High Performance Implementation of the Hierarchical Likelihood for Generalized Linear Mixed Models. An Application to estimate the potassium reference range in massive Electronic Health Records datasets.

2021 
Converting electronic health record (EHR) entries to useful clinical inferences requires one to address the poor scalability of existing implementations of Generalized Linear Mixed Models (GLMM) for repeated measures. The major computational bottleneck concerns the numerical evaluation of integrals, which even for the simplest EHR analyses may involve millions of dimensions (one for each patient). The hierarchical likelihood (h-lik) approach to GLMMs is a framework for the estimation of GLMMs that is based on the Laplace Approximation (LA), which replaces integration with numerical optimization, and thus scales very well with dimensionality.
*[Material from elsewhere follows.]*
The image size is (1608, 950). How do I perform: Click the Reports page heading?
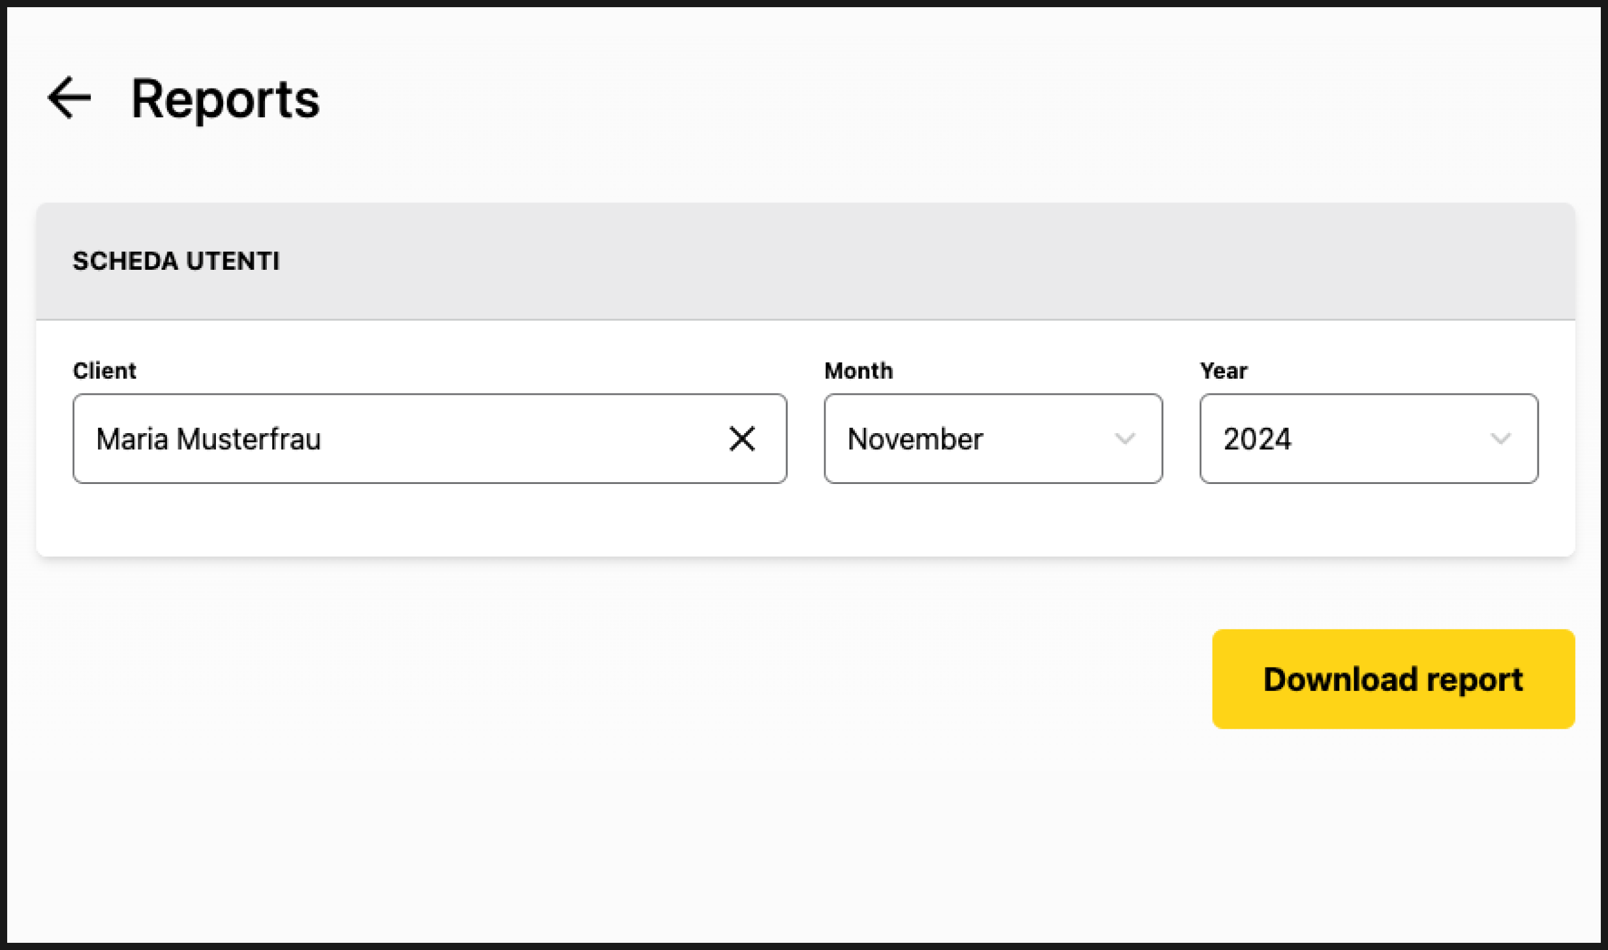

We present a high-performance implementation of the h-lik for GLMMs in the R package TMB. Using this approach, we examined the relation of serum potassium measurements and survival in the Cerner Real World Data (CRWD) EHR database. Analyzing this data requires the evaluation of an integral in over 3 million dimensions. We also assessed the scalability and accuracy of LA in smaller samples of 1 and 10% size of the full dataset that were analyzed via the a) original, interconnected Generalized Linear Models (iGLM), approach to h-lik, b) Adaptive Gaussian Hermite (AGH) and c) the gold standard of Markov Chain Monte Carlo (MCMC) for multivariate integration. Random effects estimates generated by the LA were within 10% of the values obtained by the iGLMs, AGH and MCMC techniques. The H-lik approach was 4-30 times faster than AGH and nearly 800 times faster than MCMC. We found that the combination of the LA and AD offers a computationally efficient, numerically accurate approach for the analysis of extremely large, real world repeated measures data via the h-lik approach to GLMMs. The clinical inference from our analysis may guide choices of threatment thresholds for treating potassium disorders in the clinic.